Ma la selezione in compenso ha reso l’apparato neuronale del cucciolone “plastico”, nel senso che durante il suo periodo sensibile (che va dagli 8/10 mesi ai 24/30) per effetto degli stimoli esterni la sinaptogenesi è in grado di autodeterminare le strutture e le funzioni che presiedono ai processi di omeostasi sensoriale del cane e alla costruzione della sua capacità di apprendimento, quella che presiede alla registrazione degli stimoli esterni, alla loro metabolizzazione e alla conseguente elaborazione di specifiche reazioni congrue, che per effetto della stabilizzazione sinaptica selettiva, si fissano in quei comportamenti non più modificabili, che costituiscono la tecnica venatoria del cane.

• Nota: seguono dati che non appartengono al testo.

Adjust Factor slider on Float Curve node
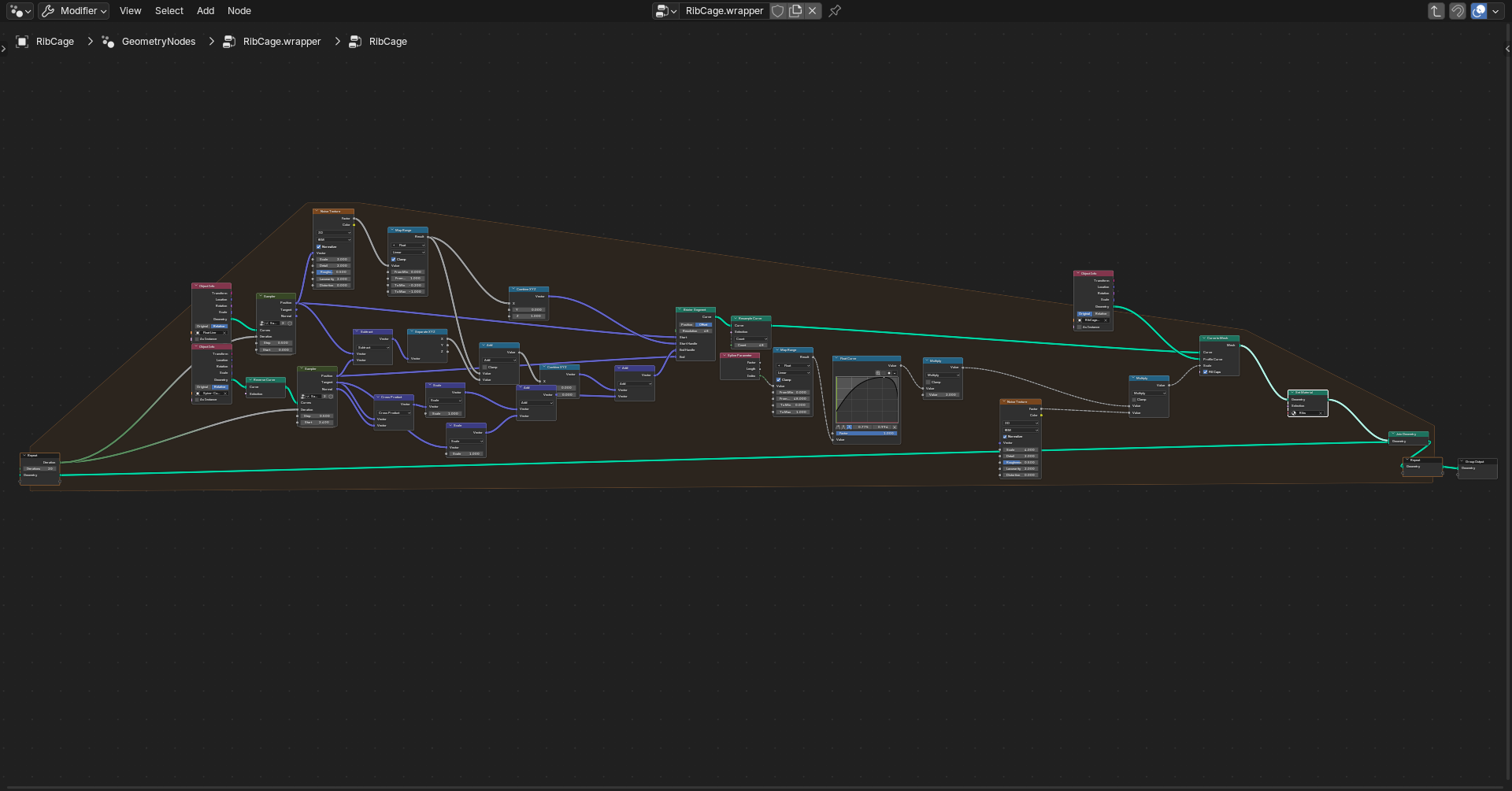This screenshot has width=1512, height=791. (x=865, y=433)
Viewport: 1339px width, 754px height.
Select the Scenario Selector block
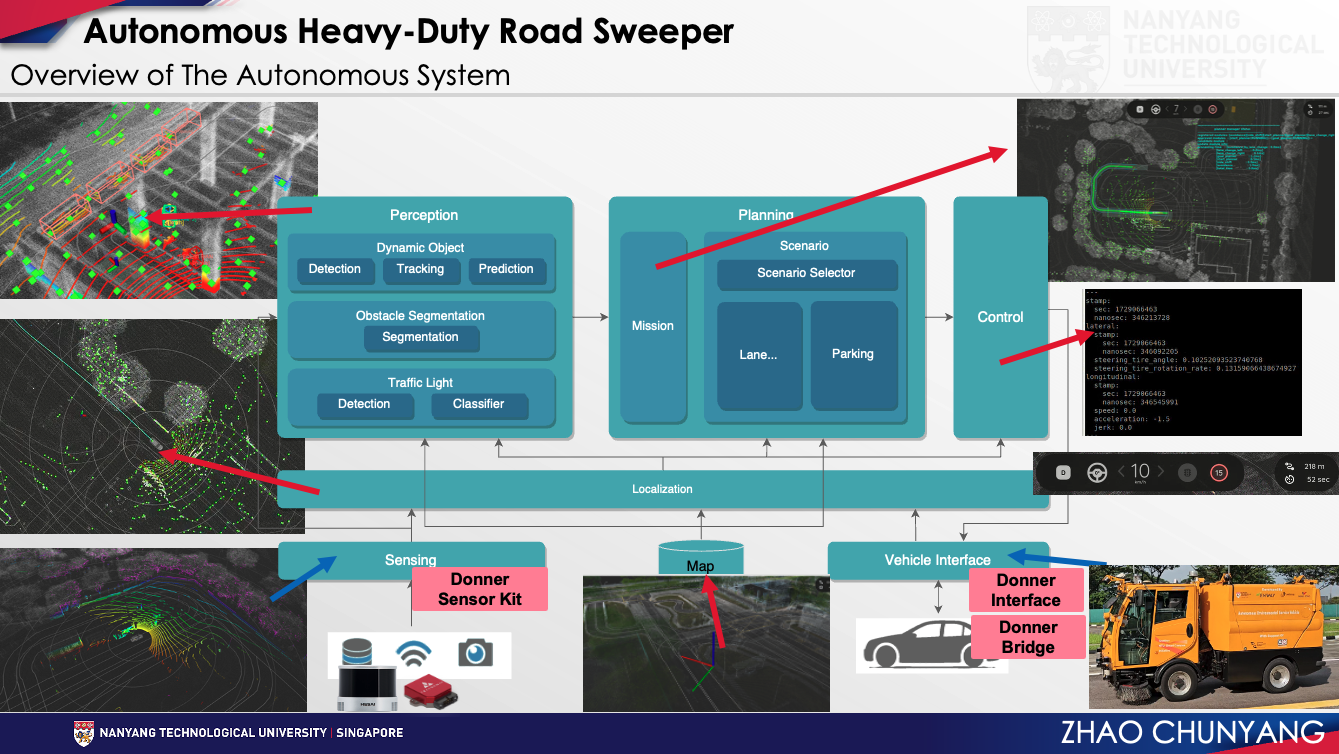pos(806,273)
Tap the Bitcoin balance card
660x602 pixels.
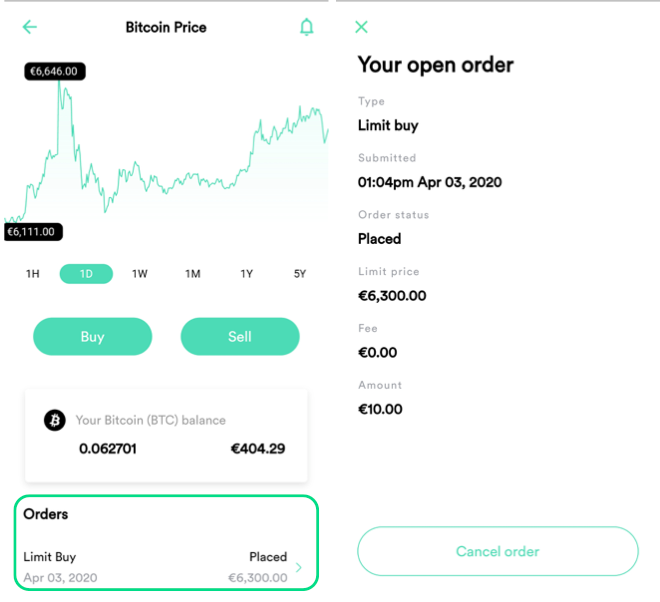point(166,435)
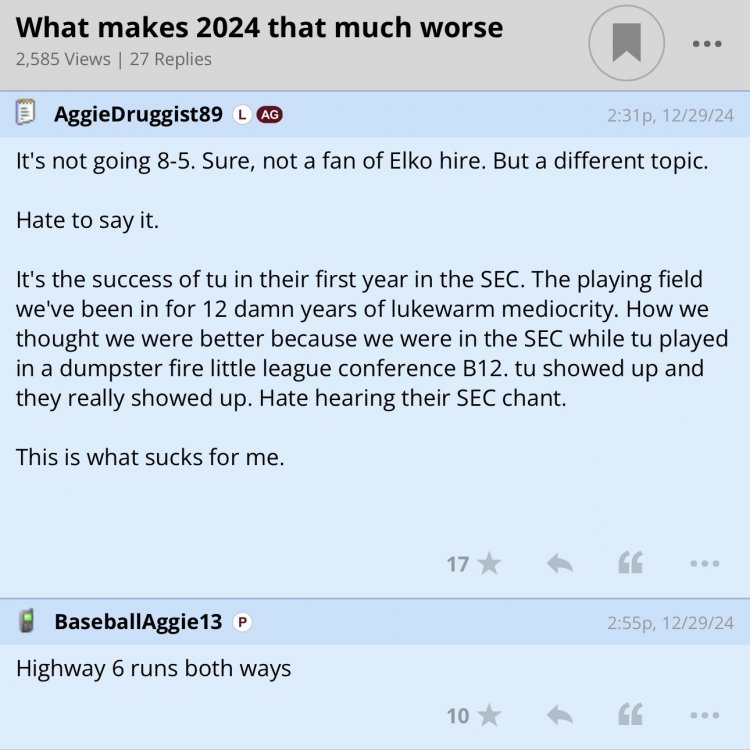Open BaseballAggie13's user profile
The width and height of the screenshot is (750, 750).
pos(138,622)
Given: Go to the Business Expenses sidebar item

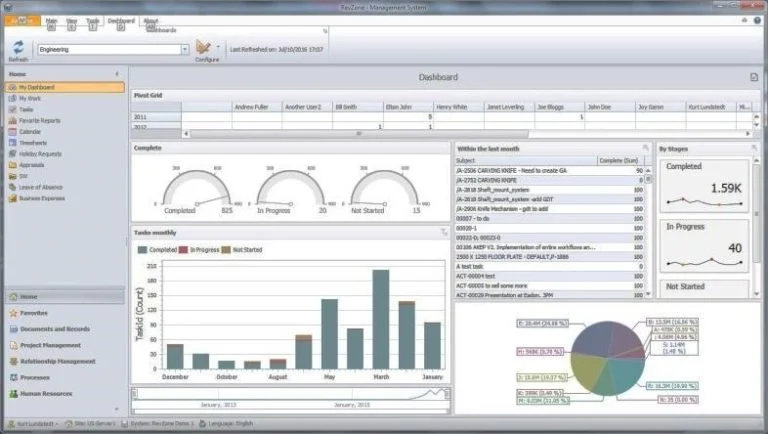Looking at the screenshot, I should [x=42, y=198].
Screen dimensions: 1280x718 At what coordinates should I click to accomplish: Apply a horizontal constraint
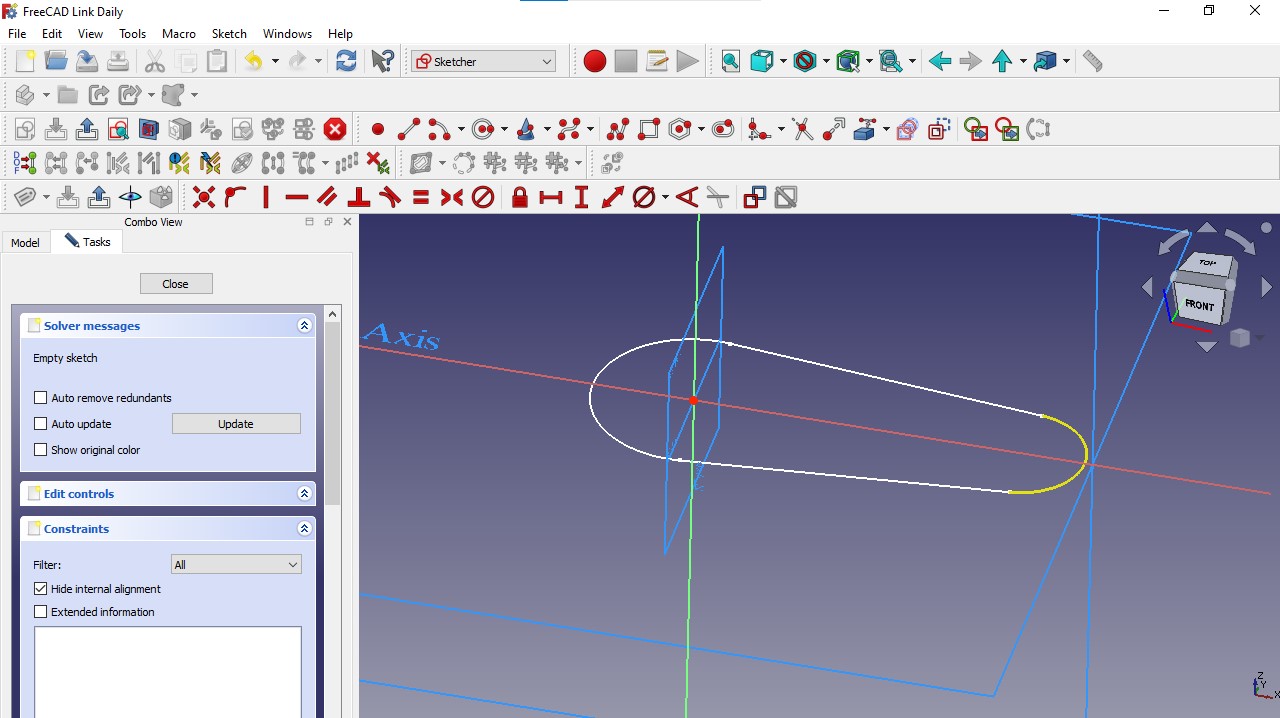[296, 197]
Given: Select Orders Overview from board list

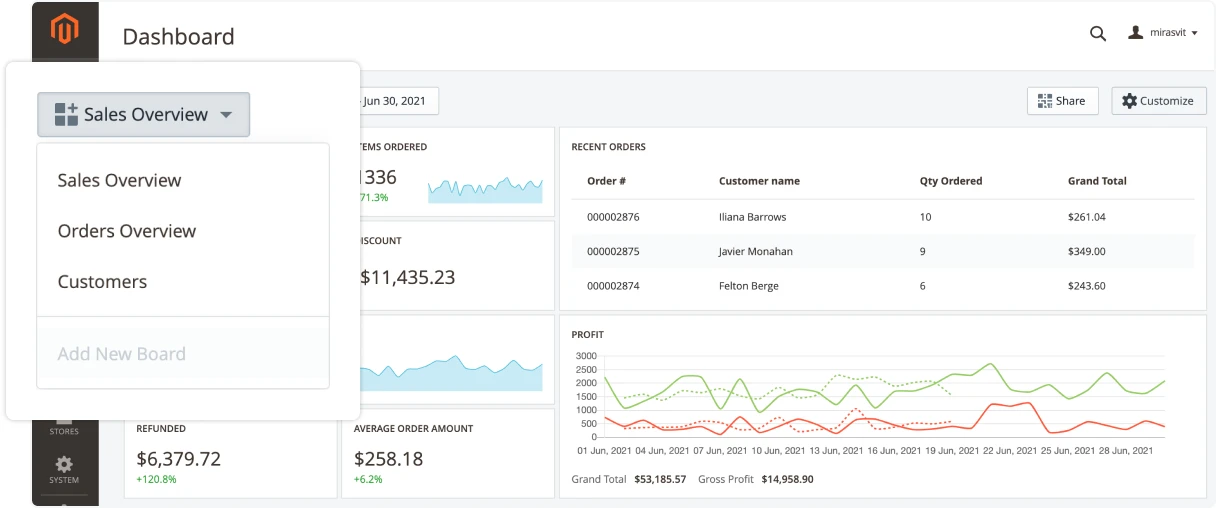Looking at the screenshot, I should (127, 231).
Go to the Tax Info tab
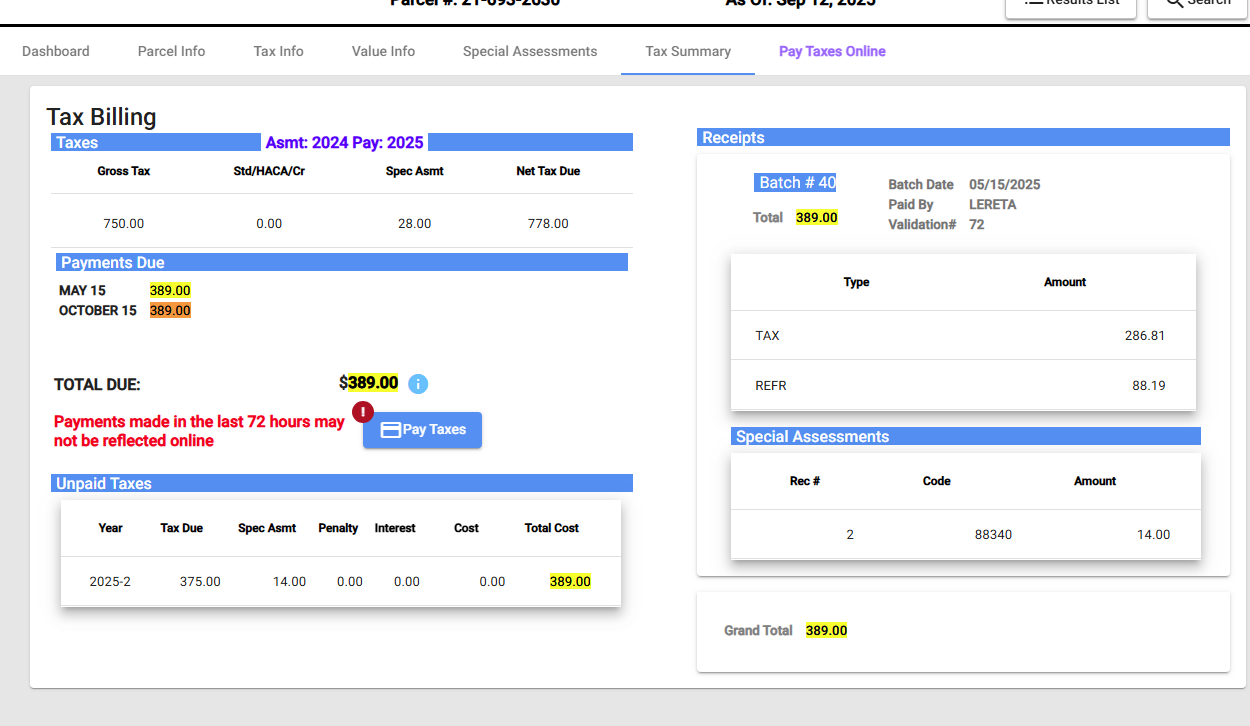The height and width of the screenshot is (726, 1250). click(278, 51)
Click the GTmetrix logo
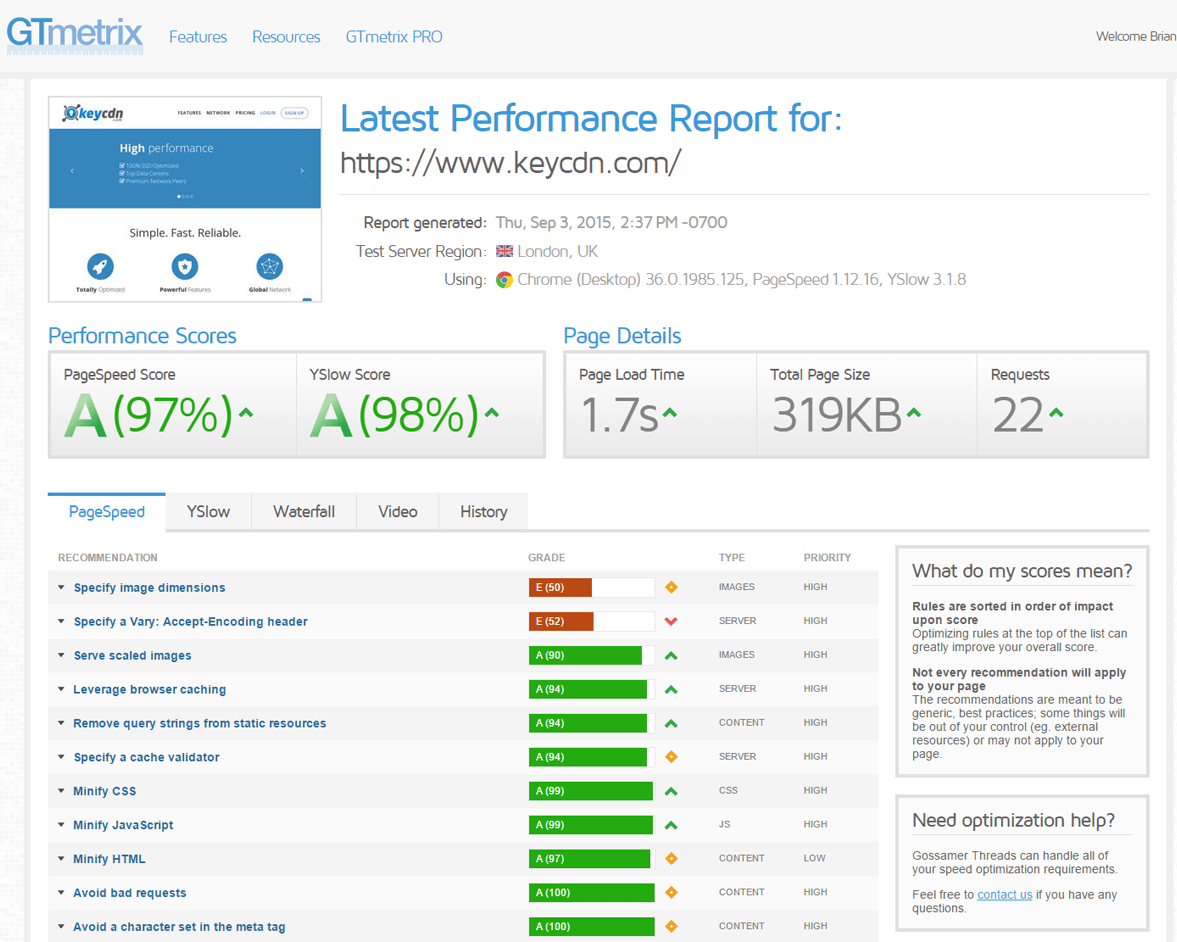 [75, 33]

Perciò la “resa venatoria” del cane maturo viene a dipendere direttamente ed in misura determinante dagli stimoli dell’ambiente faunistico di iniziazione, in quanto il “programma venatorio” del cane (senso del selvatico, facilità di incontro, capacità di fermare il selvatico alla distanza “giusta” per impedirgli la fuga di piede senza obbligarlo all’involo) si adegua alle difficoltà incontrate durante l’iniziazione. Osservando ciò che comunemente avviene nel mondo dei cacciatori, trovo conferma di queste ipotesi.

Oggi i cacciatori allevano, tengono in casa e iniziano i loro cuccioli nell’ambiente e sulla selvaggina che sono soliti cacciare, e i loro cani automaticamente si conformano a ciò che è richiesto da questo ambiente di iniziazione e ciò con piena soddisfazione dei loro padroni.

Sul piano pratico una regola facile da applicare per avere un cane adatto al proprio modo di cacciare, è iniziarlo nell’ambiente faunistico simile a quello nel quale si dovrà utilizzarlo.